Codex Replay Is the Safer First Use
For a Codex-heavy team, the lowest-risk starting point is replay. Point Agent Flow at an existing JSONL event log or let it watch ~/.codex/sessions. This avoids changing Claude Code hook settings and lets the team compare the visual trace against the raw rollout file.
Start with a completed session that produced a real patch. Check whether the graph lines up with what actually happened: user request, tool calls, outputs, reasoning, compaction, token count, and final message. If the viewer hides an important failure or merges two separate tool calls, do not use it as a review surface yet.
Telemetry Must Be Part of the Recommendation
The README includes the right privacy caveat: telemetry is opt-out for the published npx agent-flow-app binary and disabled for pnpm run dev and the VS Code extension. The implementation serializes aggregate fields such as session duration, event count, OS, arch, source, model IDs, runtimes, and error class. It says prompts, file paths, tool calls, user info, and environment variables are not sent.
That is not a reason to reject the tool. It is a reason to write the adoption command carefully:
AGENT_FLOW_TELEMETRY=false npx agent-flow-app
# or
DO_NOT_TRACK=1 npx agent-flow-app
For teams reviewing private code, this disclosure belongs in the first-run checklist.
Where It Does Not Help
Agent Flow does not prove a patch is correct. It does not replace tests, source review, or a reproducible command log. It can also create false confidence if a reviewer treats a clean graph as evidence that the agent understood the code.
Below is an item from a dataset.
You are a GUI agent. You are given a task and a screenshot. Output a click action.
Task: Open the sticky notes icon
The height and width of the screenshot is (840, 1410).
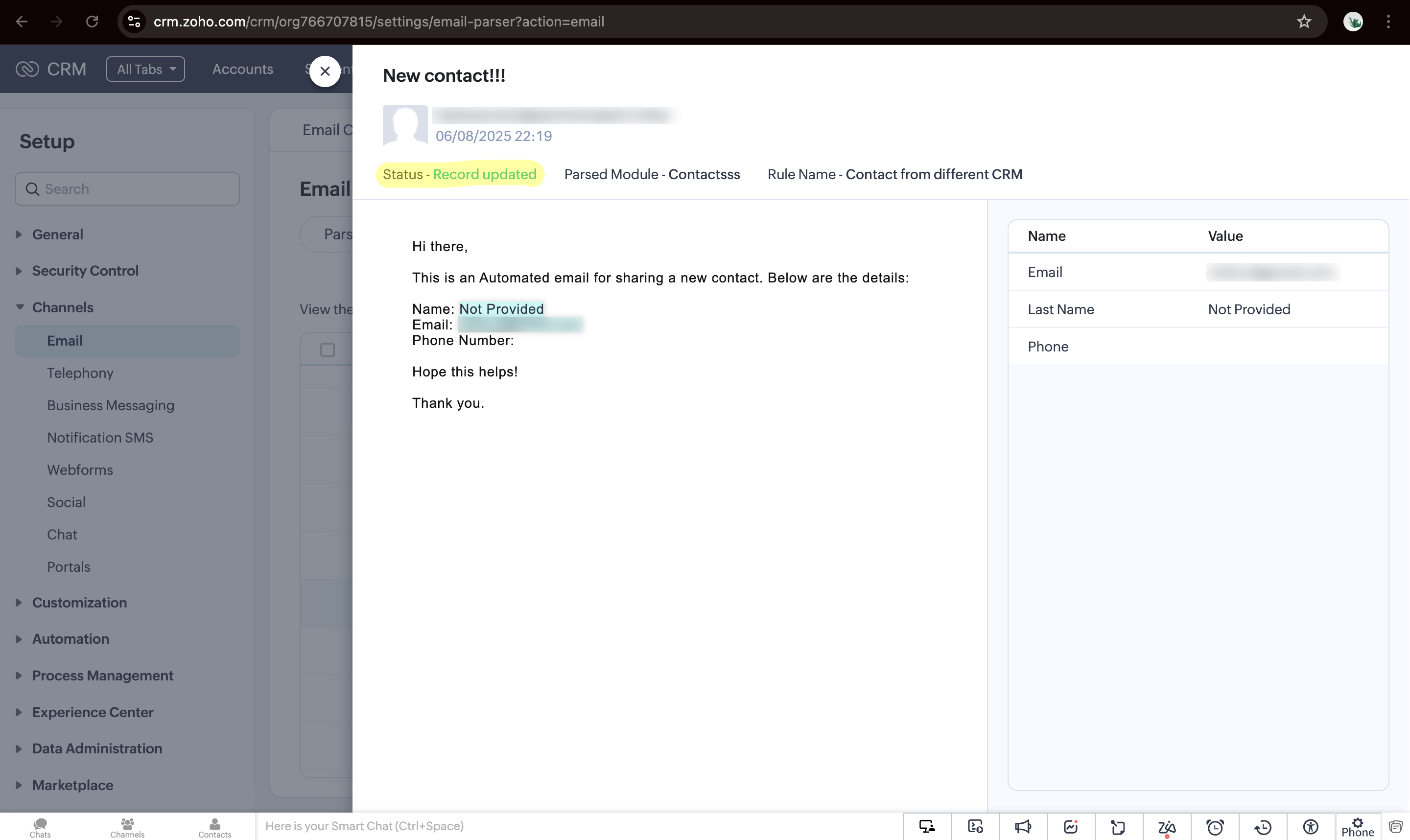(x=1119, y=827)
Skip it for small one-shot edits where terminal scrollback is enough. Use it when the session has multiple agents, repeated tool calls, unclear timing, token pressure, or a final result that needs forensic review. The higher the cost of a wrong patch, the more useful the trace becomes.
A Practical Rollout
I would introduce it in three steps:
1. Replay one completed Codex session from JSONL and compare the graph to the raw rollout file.
2. Run `AGENT_FLOW_TELEMETRY=false npx agent-flow-app` during one live local session.
3. If Claude Code hooks are needed, inspect `~/.claude/settings.json` before and after running setup.
After that, decide what the tool changes. A good rule is: use Agent Flow for postmortems and high-risk multi-step runs; attach the trace observations to the handoff only when they explain a review decision.
Verdict
Agent Flow is publishable because it gives Codex and Claude Code users a concrete observability pattern. The source code has enough substance: a Codex rollout parser with source-of-truth decisions, Claude hook configuration, duplicate-event handling, multi-runtime selection, JSONL replay, and an explicit telemetry model.
The article should not claim that visualization makes agents reliable. It should say the opposite: reliable agent workflows need traces that reviewers can inspect. Agent Flow is interesting because it makes those traces easier to read.
Save Agent Flow as an agent-observability article: use it to review how Claude Code and Codex sessions reached a result, not as proof that the result is correct.
Practical takeaway
Start with Codex JSONL replay, compare Agent Flow's graph against the raw rollout file, run the npx app with telemetry disabled for private work, and only configure Claude Code hooks after inspecting the settings diff. Use the trace to answer review questions about files read, tools called, token pressure, subagent evidence, and repeated failures.